In a statement about the research, the IPA said that certain growth media or excipients  “may introduce very small amounts of gluten. To control for this, certified production ingredients can be used or, if those are not available, products should be tested using accredited labs and methods to ensure levels remain below the ‘gluten-free’ labeling limit.

“Probiotic bacteria require complex growth media that contain a range of ingredients but these can be controlled for the presence of gluten and other allergens.  If a manufacturer chooses not to control for the presence of gluten, its products cannot be guaranteed as gluten-free.  It is normal practice that only products labelled as gluten-free can be expected to be gluten-free,” ​the IPA wrote.

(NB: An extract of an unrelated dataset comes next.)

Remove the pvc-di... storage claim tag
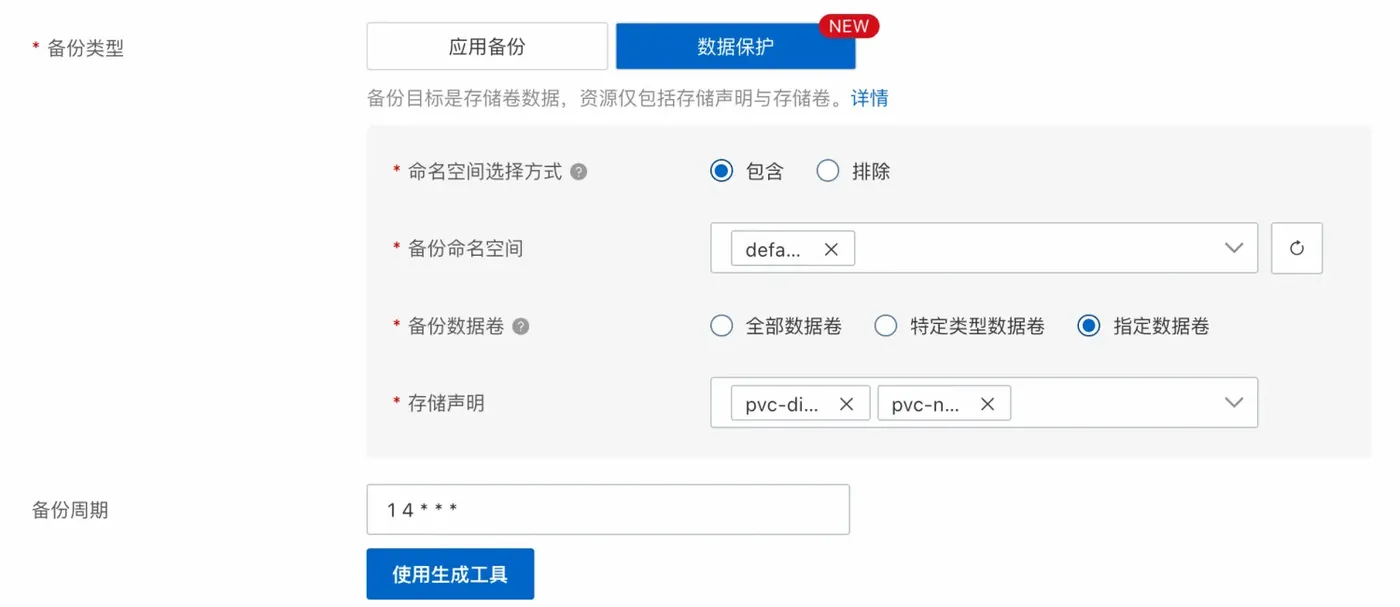 (x=846, y=403)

A spokeswoman at the Celiac Disease Center said the study was blinded, and the organization would not be naming the products that were tested. The lead researcher did not respond to a request from NutraIngredients-USA for more information. Without more detail, Paraskevakos said it is impossible to take a position on whether the lone product that was labeled as gluten-free but was found to violate that claim was mislabeled or if it was a case of a manufacturing error.

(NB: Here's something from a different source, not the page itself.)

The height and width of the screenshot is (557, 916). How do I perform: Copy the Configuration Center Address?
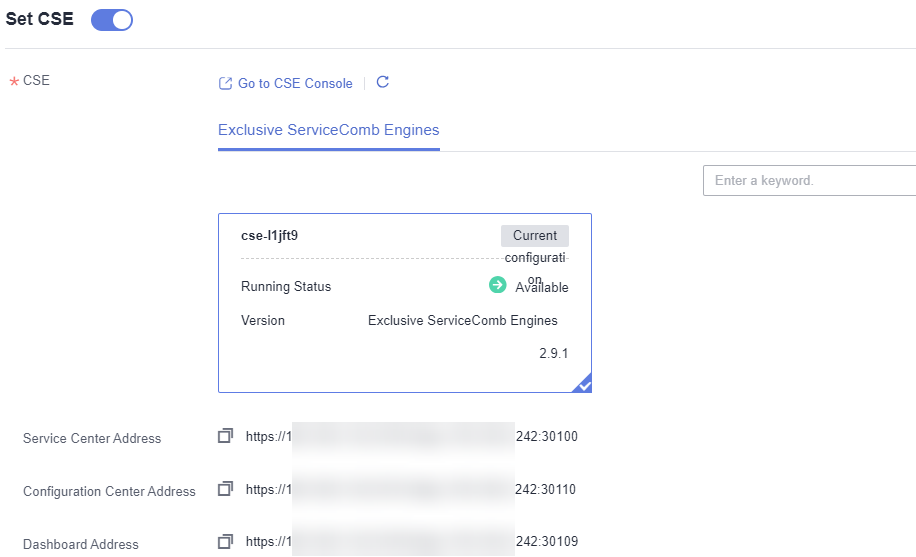click(226, 489)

“We definitely need more information, and I want to emphasize we are not trying to take a shot at these guys. We want to understand what’s happening and to work with them. Celiac disease is an important condition, and we don't know of anyone who is 'prescribing' probiotics for it. There are disclaimers on probiotic labels about people with immune compromised conditions. We think patients should consult their doctors,”​ Paraskevakos said.